"Umut!"

"Tamam, kalktım!" Yorganı ayaklarıyla yatağın diğer ucuna iterken annesine onunki kadar yüksek sesle karşılık vermişti. Ama bu sorun olmuyordu onlar için. Annesi, Umut sesini yükselttiği için pek bir şey demiyordu.

Uyumadan önce gevşekçe ördüğü siyah saçlarının parça parça çıktığını fark etti, ayaklarını yataktan aşağı sarkıtırken...

"Hani bugün farklı bir gün olacaktı? Daha başından aynı her şey." diye homurdanmasının ardından, beliğinden çıkan tutamları kulağının arkasına sıkıştırarak ayaklandı.

Annesinin uyandığından emin olması için kapıyı gürültüyle açtı ve aynı işlemi elini yüzünü yıkamak için girdiği banyonun kapısına da uyguladı. Her on saniyeye bir uyanması için duvara vurulmasına, adının seslenilmesine gıcık oluyordu. Bu yüzden hemen her sabah gergin başlıyordu güne. Böyle bir başlangıç yapıp rüyalar âlemindeymişçesine mutlu sonlandıramazdı günü değil mi? Nasıl başlarsa öyle gidiyordu yirmi dört saati.

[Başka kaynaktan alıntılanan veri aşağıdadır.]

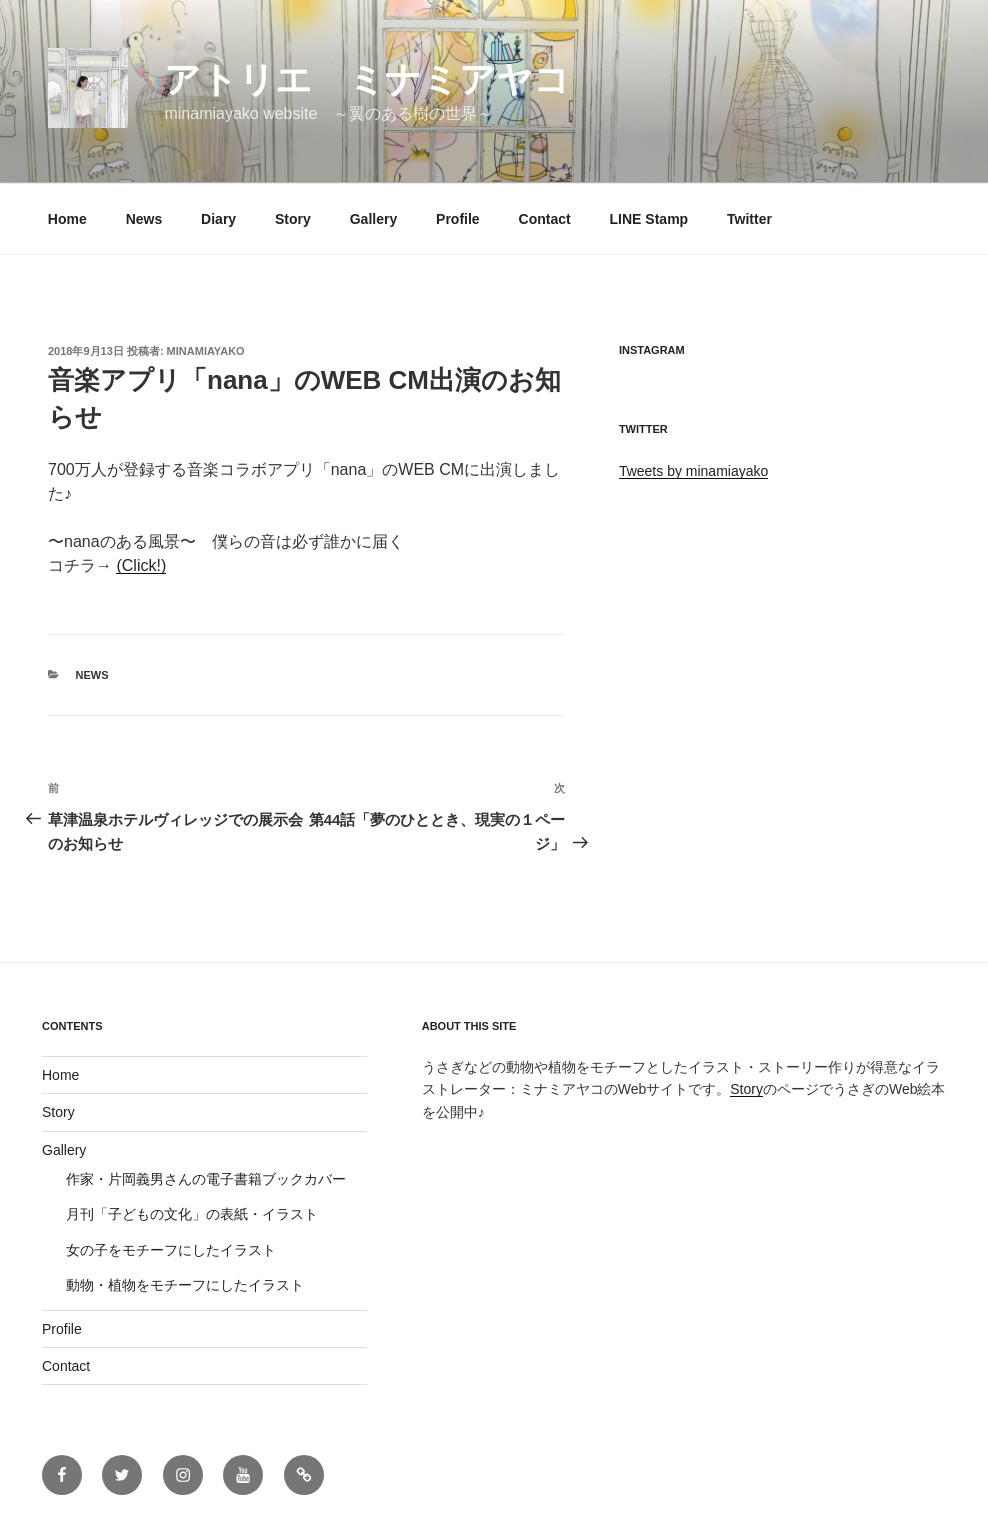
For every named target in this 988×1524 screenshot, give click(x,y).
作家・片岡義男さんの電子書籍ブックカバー (206, 1179)
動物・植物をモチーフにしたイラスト (185, 1285)
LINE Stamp (649, 219)
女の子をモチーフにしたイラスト (171, 1250)
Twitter (749, 219)
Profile (458, 219)
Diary (218, 219)
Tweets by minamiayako (693, 471)
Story (293, 219)
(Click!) (141, 565)
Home (67, 219)
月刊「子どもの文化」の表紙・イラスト (192, 1214)
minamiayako (206, 351)
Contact (545, 219)
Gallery (373, 219)
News (144, 219)
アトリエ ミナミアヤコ (367, 79)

Banyoda işi bitince uyuşukluk içinde mutfağa doğru sürüdü ayaklarını.

"Günaydın."

"Günaydın bebeğim." Annesiyle ne kadar sık tartışırlarsa tartışsınlar ya da birbirlerine ne kadar çok kızarlarsa kızsınlar atışmaları bittiği an, ortamdaki gerginlik de duman olup gidiyordu. İkisinin siniri de anlıktı. Bu yüzden çok kırmışlıkları vardı birbirlerini ama kötü anıları hafızalarından silmekte ustaydılar. En azından Umut öyleydi.

"Al bakalım, kahven..." annesi siyah kupa içindeki dumanı tüten kahveyi Umut'un önüne bırakır bırakmaz, kızı kahveyi alıp ayaklandı.

"Teşekkürler, odamda içerim."

"Tamam, hazırlan. Geç kalma." Sırtı ona dönük annesi görebilecekmiş gibi başını salladı Umut ve çıktı mutfaktan. Sabahları uyanır uyanmaz kahvaltı yapamıyordu. Bir kahve içiyor, ardından hazırlanıp okula gidiyordu. İlk ya da ikinci tenefüs kantinden atıştıracak bir şeyler alıyordu mutlaka.

Odasına girip kapıyı uyandığı ana göre daha yavaş bir şekilde kapattı. Yerdeki kitap, defter ve kıyafet yığınına takılmamak için gösterdiği kısa süreli çabanın ardından kahvesinden dilinin yanmasına neden olacak kadar büyük bir yudum alarak, bardağı başarıyla masaya koydu.

"Her şey aynı." dikildiği yerden odasına baktı. Okuldan geldiği gibi attığı çantası hâlâ aynı yerdeydi. Gelir gelmez çıkarttığı okul pantolonu kılını bile kıpırdatmamıştı. Şarjı bittiği için pilini doldurmak yerine yere, yatağın yanına bıraktığı bilgisayarı da ölmüştü sanırım. Aynı oda, aynı düzensizlik, aynı başlangıçla nasıl farklı bir gün yaşayabilirdi ki?

Kahvesinden bir yudum daha aldıktan sonra kupasını aldığı yere bıraktı ve çabucak yerdeki kıyafet yığınını kucakladı. Kolları arasındaki kumaşları yatağa bıraktıktan sonra hızlıca katlamaya başladı hepsini. Annesi katladığından kusursuz görünüyordu tüm kazak ve pantolonları ama Umut annesi kadar başarılı değildi hiçbir işte. Özellikle ev işlerinde... Kıyafetlerle işi bitince dört bir yana dağılmış kitap ve defterlerini masanın üzerine üst üste dizmek için harekete geçti. Son kitabı da halının üstünden kaldırınca günlerdir aradığı, spidermanli mavi-beyaz bilekliğini bulmak ağzının şaşkınca açılmasına neden oldu. Hemen bileğine geçirdi elindekini. İşte buna sevinmişti! Tam da kaybettiğine inandırıyordu kendini.

"Fena bir başlangıç değil." dedi taktığı, en sevdiği bilekliği düzeltirken.

Elindeki kitapları da diğerlerinin yanına bırakınca... İşte! Bitmişti. Bu sefer memnuniyetle odasına göz gezdirdi.